SysWhispers2 analysis ๐Ÿ™Š

pbo

This helper comes in handy when reversing samples that use SysWhispers2 to recover ntdll call from SysWhispers2 hashes.

Readme.md #

SysWhispers github.com/jthuraisamy/SysWhispers2 helps with evasion by generating header/ASM files implants can use to make direct system calls.

Various security products place hooks in user-mode API functions which allow them to redirect execution flow to their engines and detect for suspicious behaviour. The functions in ntdll.dll that make the syscalls consist of just a few assembly instructions, so re-implementing them in your own implant can bypass the triggering of those security product hooks. This technique was popularized by @Cn33liz and his blog post has more technical details worth reading.

Analysis #

VMray recently tweeted that Pikabot incorporates SysWhispers2 This note offers a step-by-step guide to identify the syscalls made by malware that utilizes SysWhispers2, a technique that can be applied in any situation where SysWhispers2 is present. NB: Tools: IDA decompiler and xdbg The analysis began with the sample PERFERENDISF.jar shared in VMRay tweet, which is available on Malware Bazaar, with the SHA-256: d26ab01b293b2d439a20d1dffc02a5c9f2523446d811192836e26d370a34d1b4

We skipped to the stage 2 of the Pikabot loader, which employs SysWhispers2 to load the malware’s core. The malware executes the following steps to perform a direct syscall:

  1. Saves the return address;
  2. Resolves the syscall ID from a hash (a behavior related to SysWhispers2);
  3. Retrieves a stub to invoke the syscall based on the host architecture;
  4. Executes the syscall and resumes program execution.

Figure 1: Function used to made the direct syscall

Figure 1: Function used to made the direct syscall

Here are examples of direct syscalls made by the malware.

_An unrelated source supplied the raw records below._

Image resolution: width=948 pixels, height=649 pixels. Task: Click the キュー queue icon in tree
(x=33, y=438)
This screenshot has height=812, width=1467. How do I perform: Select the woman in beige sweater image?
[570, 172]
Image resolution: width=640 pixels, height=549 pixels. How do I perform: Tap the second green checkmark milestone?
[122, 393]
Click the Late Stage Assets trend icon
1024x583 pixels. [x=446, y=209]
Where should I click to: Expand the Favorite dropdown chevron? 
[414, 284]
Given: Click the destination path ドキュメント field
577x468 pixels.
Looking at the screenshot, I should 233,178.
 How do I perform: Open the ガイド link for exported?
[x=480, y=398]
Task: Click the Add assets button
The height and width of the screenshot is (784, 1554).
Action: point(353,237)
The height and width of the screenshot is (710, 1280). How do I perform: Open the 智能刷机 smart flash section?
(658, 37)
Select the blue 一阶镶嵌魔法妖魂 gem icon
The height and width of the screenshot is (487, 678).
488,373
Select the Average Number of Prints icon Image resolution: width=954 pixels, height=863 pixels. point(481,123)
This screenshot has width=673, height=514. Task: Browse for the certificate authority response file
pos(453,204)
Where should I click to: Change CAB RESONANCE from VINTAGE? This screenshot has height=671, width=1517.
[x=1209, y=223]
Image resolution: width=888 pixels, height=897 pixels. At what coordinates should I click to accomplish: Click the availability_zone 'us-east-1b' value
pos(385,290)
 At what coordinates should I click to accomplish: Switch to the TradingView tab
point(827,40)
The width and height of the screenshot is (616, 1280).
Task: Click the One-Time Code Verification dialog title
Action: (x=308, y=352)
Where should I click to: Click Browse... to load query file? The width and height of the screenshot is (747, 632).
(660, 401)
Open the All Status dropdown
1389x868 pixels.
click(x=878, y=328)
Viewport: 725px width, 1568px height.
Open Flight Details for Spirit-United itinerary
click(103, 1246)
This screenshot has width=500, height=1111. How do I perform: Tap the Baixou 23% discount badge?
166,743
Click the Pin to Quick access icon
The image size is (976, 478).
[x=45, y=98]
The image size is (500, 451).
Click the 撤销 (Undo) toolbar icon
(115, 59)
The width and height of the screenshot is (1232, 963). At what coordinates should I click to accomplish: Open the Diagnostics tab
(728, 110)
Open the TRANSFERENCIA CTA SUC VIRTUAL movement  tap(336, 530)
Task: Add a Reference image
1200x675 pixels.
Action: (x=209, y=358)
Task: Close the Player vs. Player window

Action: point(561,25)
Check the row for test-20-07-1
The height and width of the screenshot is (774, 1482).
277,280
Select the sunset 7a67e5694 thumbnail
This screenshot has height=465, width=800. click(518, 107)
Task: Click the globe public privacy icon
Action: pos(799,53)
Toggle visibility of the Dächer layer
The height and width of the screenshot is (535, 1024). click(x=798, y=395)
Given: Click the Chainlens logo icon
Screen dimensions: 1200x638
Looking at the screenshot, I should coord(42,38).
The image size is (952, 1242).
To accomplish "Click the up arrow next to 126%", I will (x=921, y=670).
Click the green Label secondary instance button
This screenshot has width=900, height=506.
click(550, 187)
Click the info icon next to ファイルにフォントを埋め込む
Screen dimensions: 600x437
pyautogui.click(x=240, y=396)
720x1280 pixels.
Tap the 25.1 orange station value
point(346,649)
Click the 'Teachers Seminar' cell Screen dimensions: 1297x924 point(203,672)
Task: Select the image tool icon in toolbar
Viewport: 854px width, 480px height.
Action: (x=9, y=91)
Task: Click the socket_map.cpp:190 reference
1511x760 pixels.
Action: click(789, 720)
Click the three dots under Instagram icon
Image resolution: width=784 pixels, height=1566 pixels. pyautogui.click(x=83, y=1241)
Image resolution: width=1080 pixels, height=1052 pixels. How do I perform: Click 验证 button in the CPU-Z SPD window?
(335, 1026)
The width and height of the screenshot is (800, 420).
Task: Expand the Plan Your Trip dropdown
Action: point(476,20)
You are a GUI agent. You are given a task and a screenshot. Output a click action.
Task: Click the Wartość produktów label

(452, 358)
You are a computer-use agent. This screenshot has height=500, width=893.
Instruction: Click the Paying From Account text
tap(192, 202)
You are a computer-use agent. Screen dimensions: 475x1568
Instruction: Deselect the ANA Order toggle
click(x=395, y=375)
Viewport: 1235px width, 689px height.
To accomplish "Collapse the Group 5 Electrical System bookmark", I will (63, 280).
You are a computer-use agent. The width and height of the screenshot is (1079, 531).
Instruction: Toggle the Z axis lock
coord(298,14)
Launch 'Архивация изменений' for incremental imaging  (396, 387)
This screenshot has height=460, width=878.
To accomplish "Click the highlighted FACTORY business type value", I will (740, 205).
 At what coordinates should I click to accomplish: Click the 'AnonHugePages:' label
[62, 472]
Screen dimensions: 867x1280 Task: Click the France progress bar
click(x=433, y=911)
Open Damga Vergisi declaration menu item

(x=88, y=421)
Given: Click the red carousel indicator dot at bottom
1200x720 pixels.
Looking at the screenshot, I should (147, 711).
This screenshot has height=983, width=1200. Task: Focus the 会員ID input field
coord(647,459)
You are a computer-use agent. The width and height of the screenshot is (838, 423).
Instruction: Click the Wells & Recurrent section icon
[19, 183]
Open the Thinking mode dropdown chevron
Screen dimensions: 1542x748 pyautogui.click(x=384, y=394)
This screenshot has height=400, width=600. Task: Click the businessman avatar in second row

Figure 2: Example of SW2Syscall stubs

Figure 2: Example of SW2Syscall stubs

To operate SysWhispers2, it is necessary to populate the _SW2_SYSCALL_LIST structure, which is an array containing correspondences between hashes and ntdll.dll addresses. According to the file base.h jthuraisamy/SysWhispers2/blob/main/data/base.h the two structures are:

struct _SW2_SYSCALL_ENTRY
{
    DWORD Hash;
    DWORD Address;
}
Code Snippet 1: SysWhispers2 syscall entry

The Hash field contains a hash value corresponding to a particular syscall, and the Address field contains the address of the corresponding function in ntdll.dll.

struct _SW2_SYSCALL_LIST
{
    DWORD Count;
    SW2_SYSCALL_ENTRY Entries[SW2_MAX_ENTRIES];
}
Code Snippet 2: SysWhispers2 syscall list

The malware stores a pointer to the syscall list as a global variable, which is convenient when we later retrieve the populated data with the debugger.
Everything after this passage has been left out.